Your objective:
Please transcribe the passage of the database backup page from "And the most" to "migrations aren’t idempotent.".

Page excerpt:

Where Mongo livesGuide
Self-hosted Mongo on a VM (e.g. the Docker Compose stack)Self-host backup
MongoDB AtlasAtlas backup
AWS DocumentDBDocumentDB backup
Azure Cosmos DB (Mongo API)Cosmos backup

For uploaded blobs:

And the most important page nobody reads until 3am:

  • Restore drill — a documented rehearsal procedure. Untested backups aren’t backups.

The whole database, with a couple of exceptions:

CollectionBack up?Why
Every schema-driven collectionYesThis is your data.
audit_logYesCompliance + post-incident forensics. The framework doesn’t auto-purge audit rows — once written, they’re permanent until you manually prune.
_migrationsYesLosing this means the migration runner thinks it needs to re-run everything. Catastrophic if migrations aren’t idempotent.
idempotency_keyNo (optional)Auto-purged after IDEMPOTENCY_TTL_SECONDS (default 24h). It’s a retry-correctness mechanism, not history.
webhook_deliveryYesOperational telemetry, but the framework doesn’t auto-purge it — grows linearly with mutations. Include in backups if you keep delivery audit trails; prune periodically to stop unbounded growth.

If you really need a partial restore, grab the full dump and filter on restore.

What the framework purges automatically vs. what you have to manage yourself:

CollectionAuto-purge?Configured via
idempotency_keyYesIDEMPOTENCY_TTL_SECONDS env (default 24h).
Soft-deleted records (per-schema)OptionalsoftDelete: { retentionDays: N } on the schema, or SOFT_DELETE_RETENTION_DAYS env globally.
audit_logNoManual pruning. The framework records audit rows but never deletes them.
webhook_deliveryNoManual pruning. Same posture as audit.

idempotency_key rows have an expiresAt TTL — defaults to 24h, override with IDEMPOTENCY_TTL_SECONDS. Mongo’s TTL monitor sweeps expired rows on its background cycle (~60s). Collection size stays bounded.

Opt in per-schema or globally:

module.exports = {
path: 'contact',
softDelete: { retentionDays: 30 }, // per-schema
fields: [/* ... */],
};

Or via env (applies to every schema that doesn’t specify its own):

Terminal window
SOFT_DELETE_RETENTION_DAYS=30

A periodic sweep hard-deletes any row whose deletedAt is older than the configured retention. The matching file blobs (for type: 'File' fields) are removed too. Useful for GDPR / right-to-be-forgotten windows.

Without softDelete: { retentionDays } (and no global env), tombstoned rows live forever — the soft-delete is the retention.

Provided information:
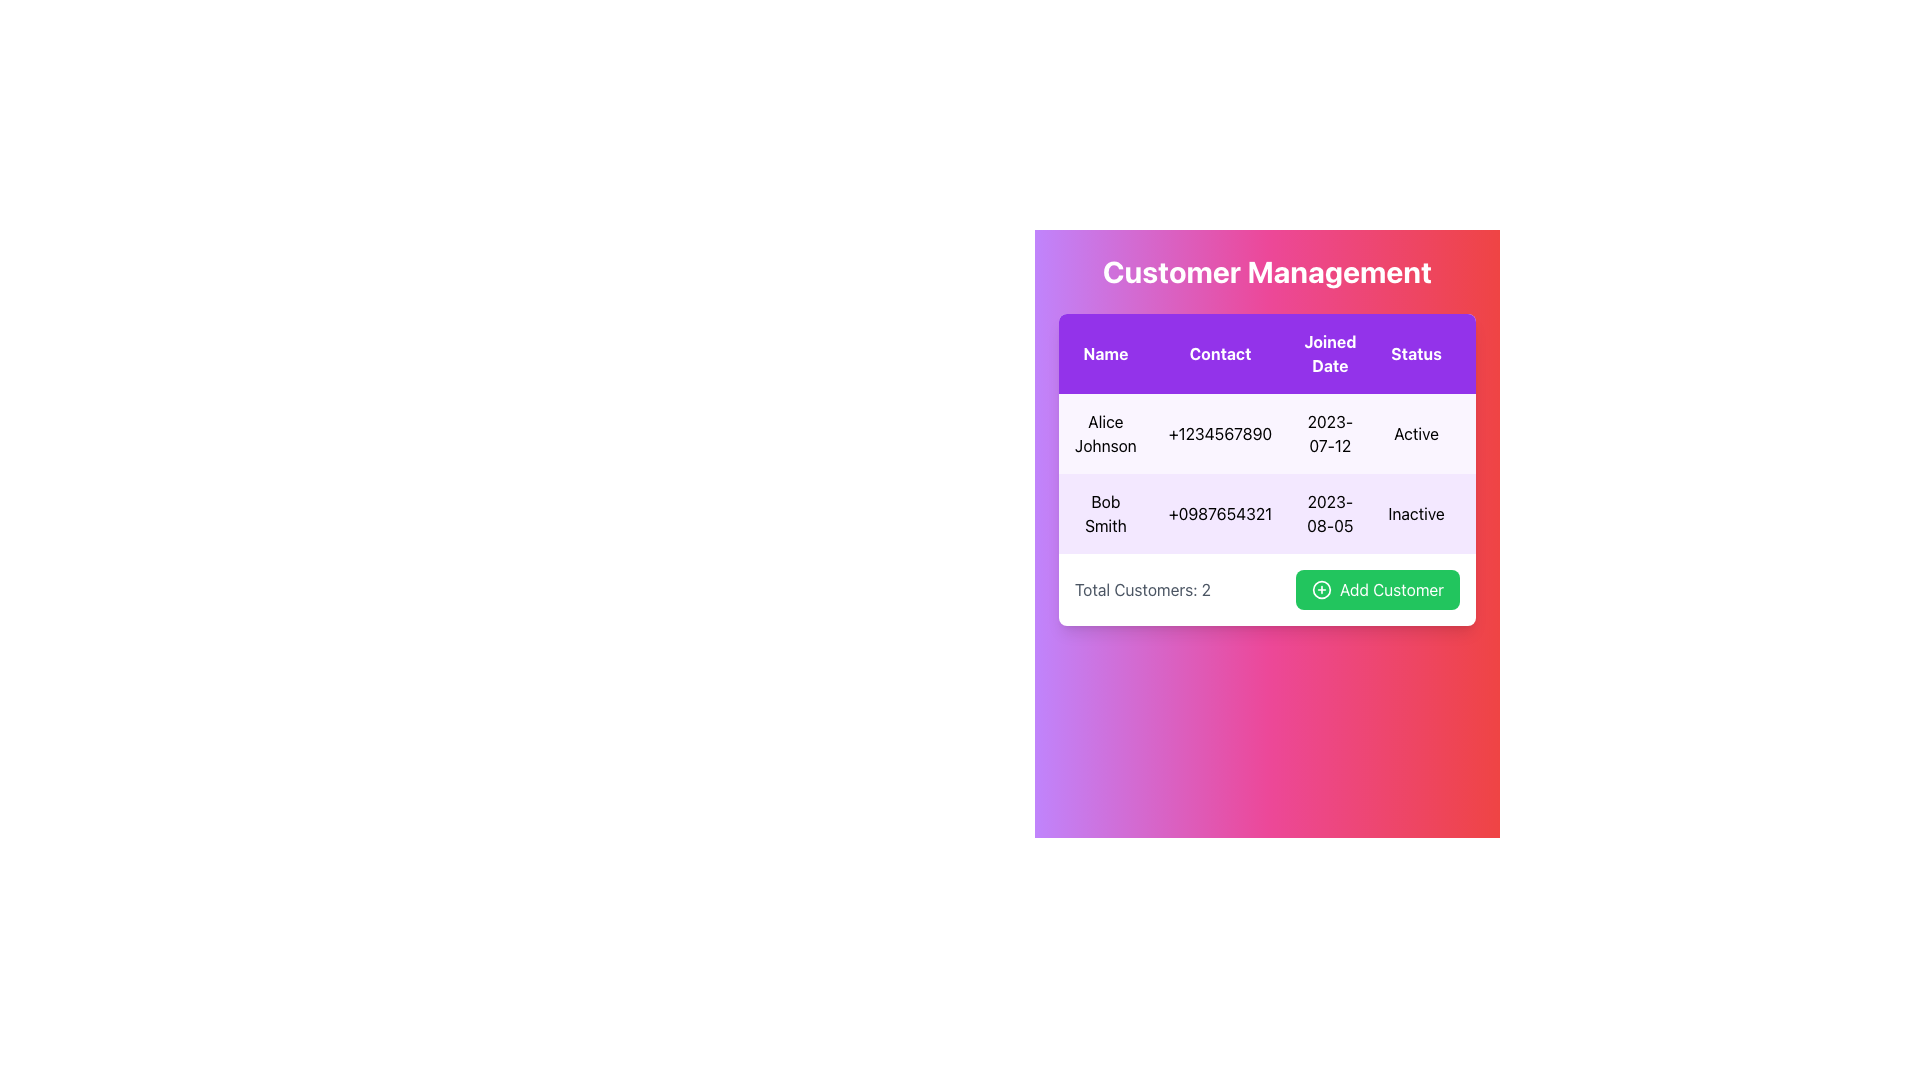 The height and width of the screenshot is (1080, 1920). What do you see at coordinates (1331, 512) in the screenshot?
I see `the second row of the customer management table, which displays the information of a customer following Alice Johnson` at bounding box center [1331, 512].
---
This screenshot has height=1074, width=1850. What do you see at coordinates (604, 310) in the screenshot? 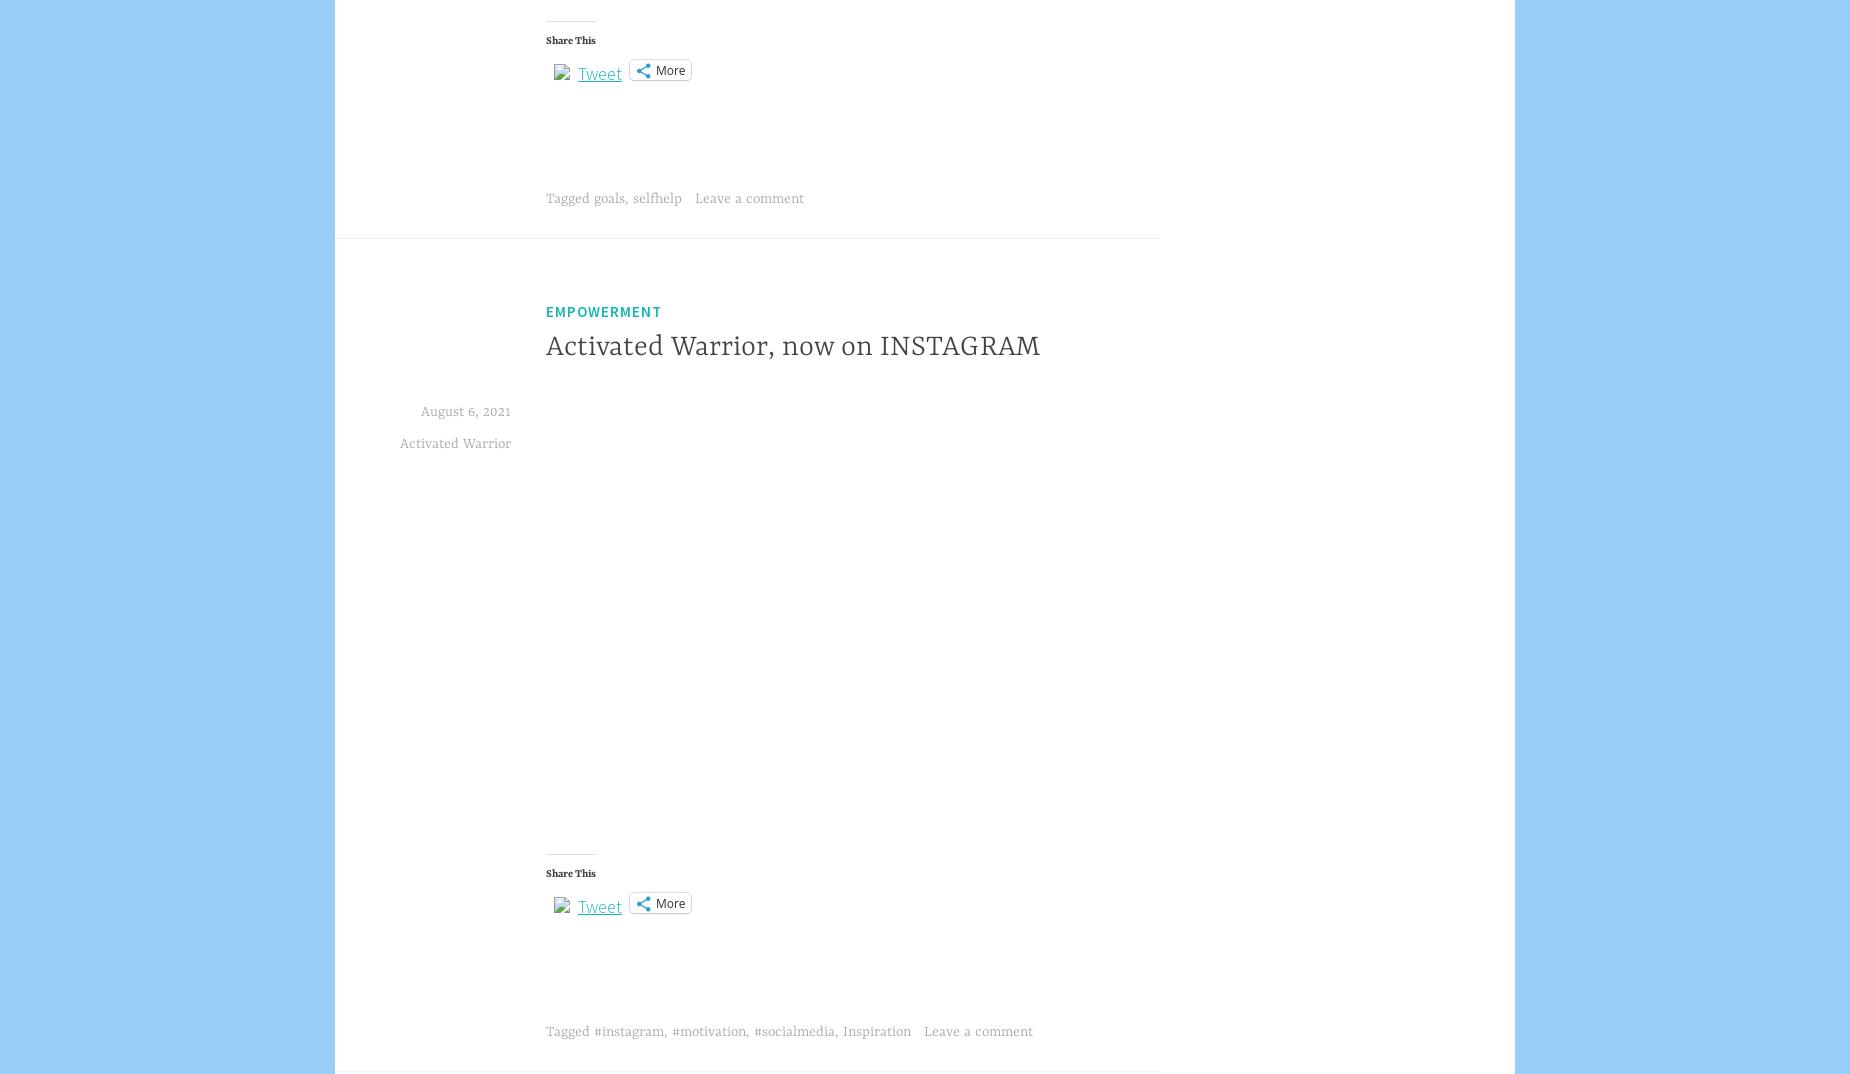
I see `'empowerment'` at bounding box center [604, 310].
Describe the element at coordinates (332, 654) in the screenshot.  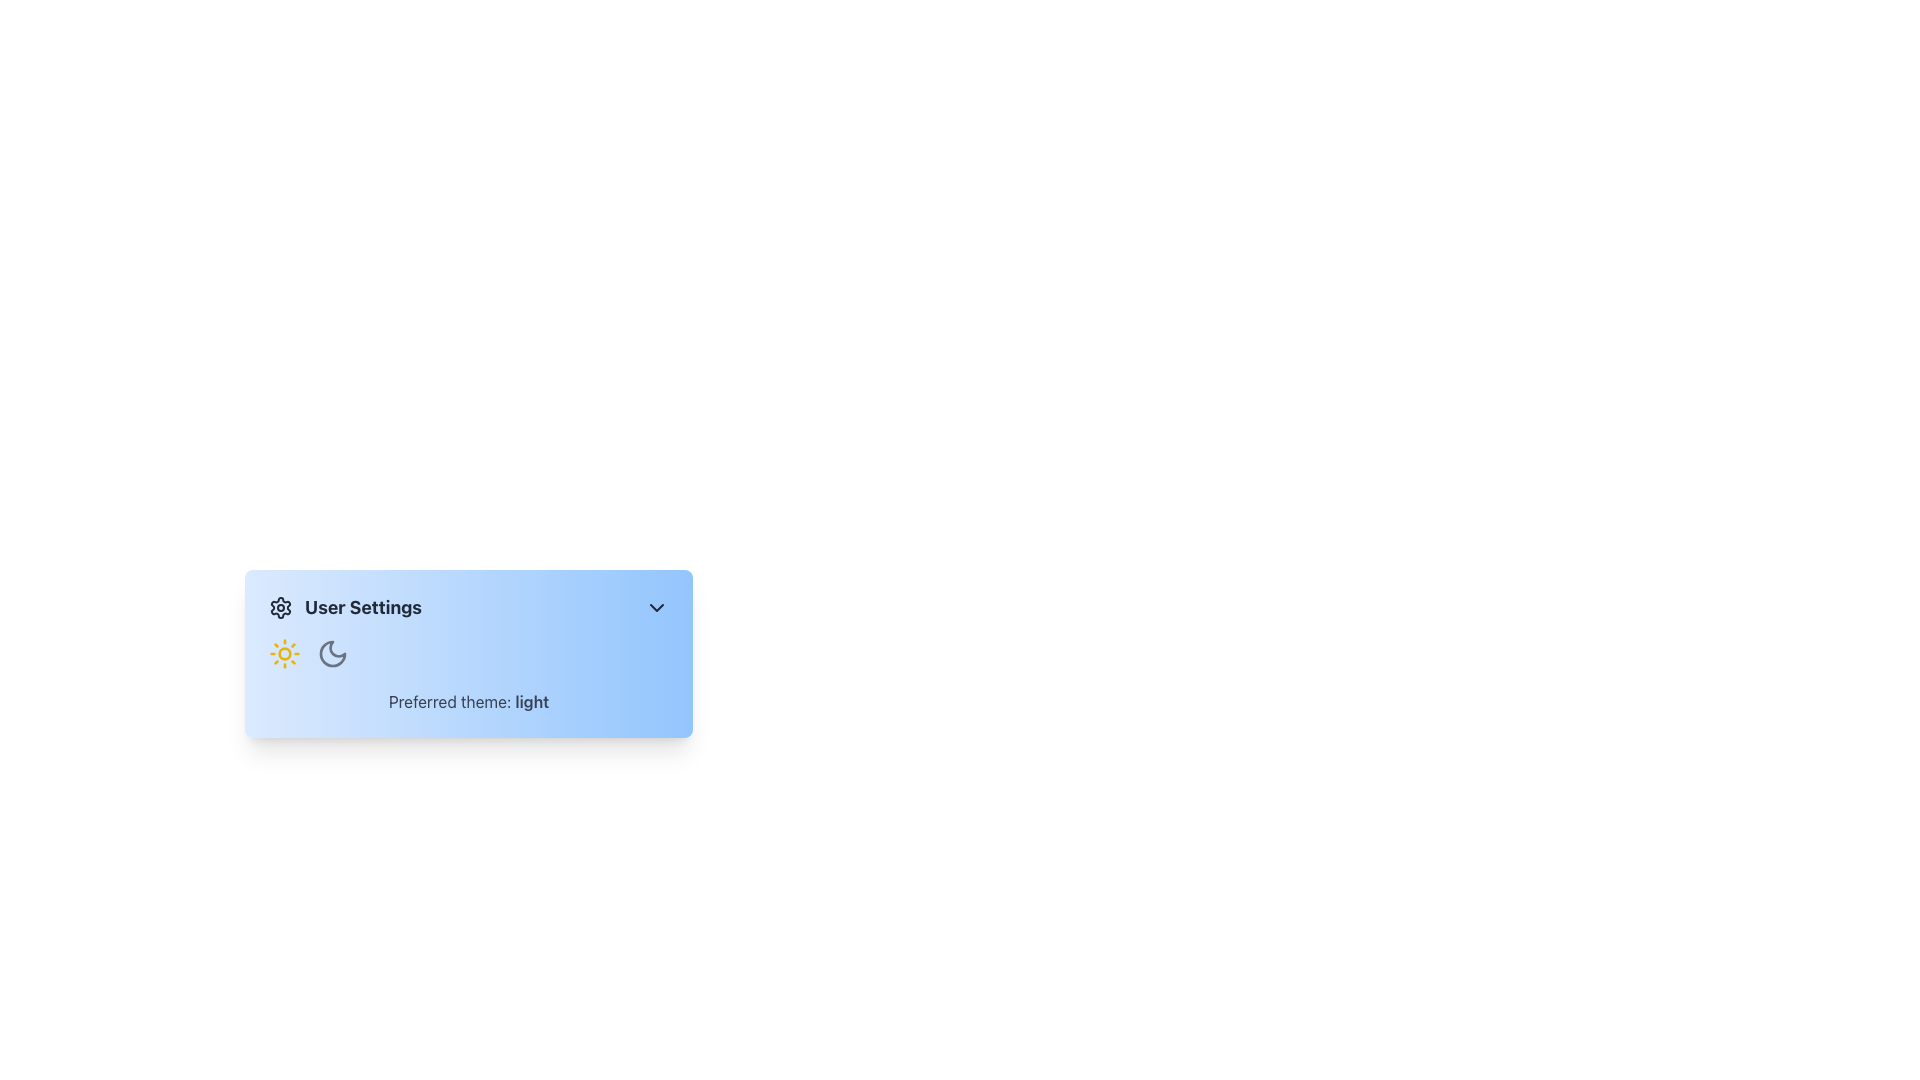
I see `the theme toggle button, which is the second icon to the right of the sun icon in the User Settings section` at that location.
==
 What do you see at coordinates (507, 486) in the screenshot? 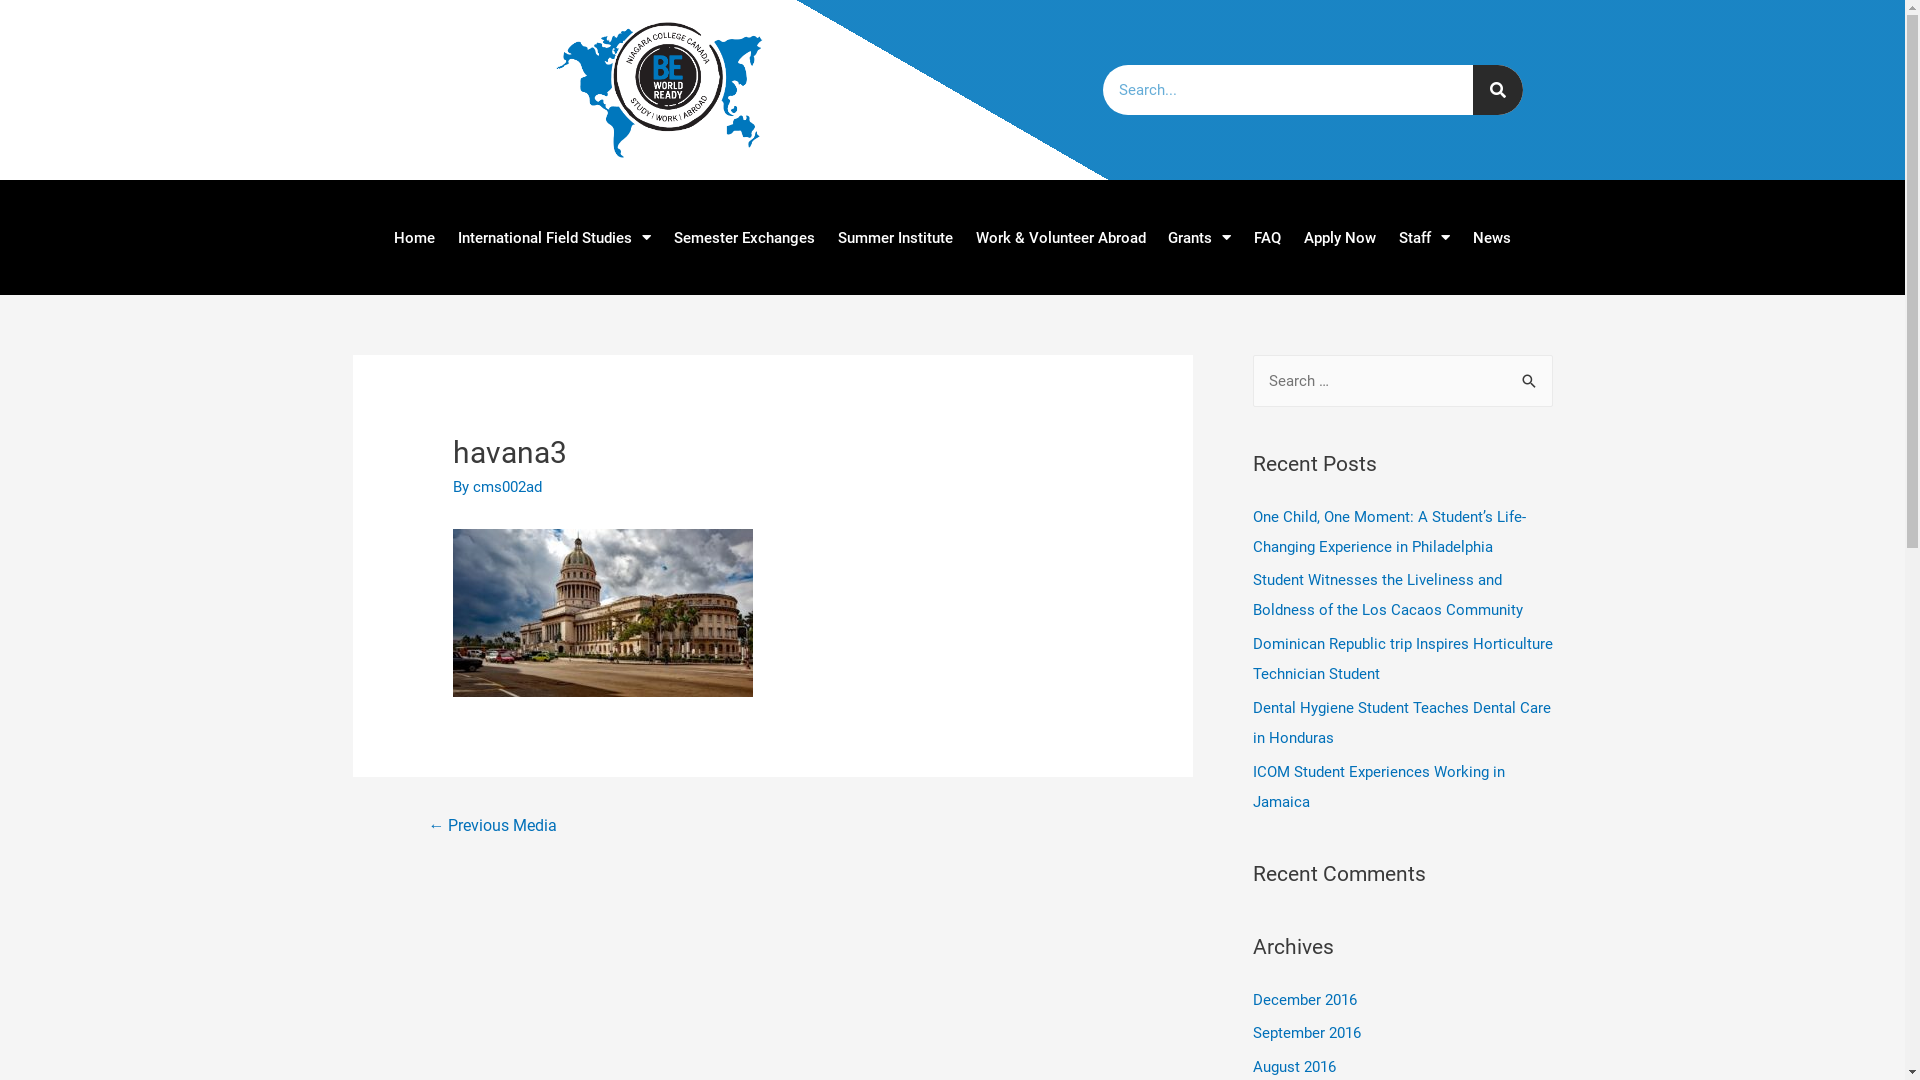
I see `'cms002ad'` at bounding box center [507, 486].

Exercise output:
And the most important page nobody reads until 3am:

  • Restore drill — a documented rehearsal procedure. Untested backups aren’t backups.

The whole database, with a couple of exceptions:

CollectionBack up?Why
Every schema-driven collectionYesThis is your data.
audit_logYesCompliance + post-incident forensics. The framework doesn’t auto-purge audit rows — once written, they’re permanent until you manually prune.
_migrationsYesLosing this means the migration runner thinks it needs to re-run everything. Catastrophic if migrations aren’t idempotent.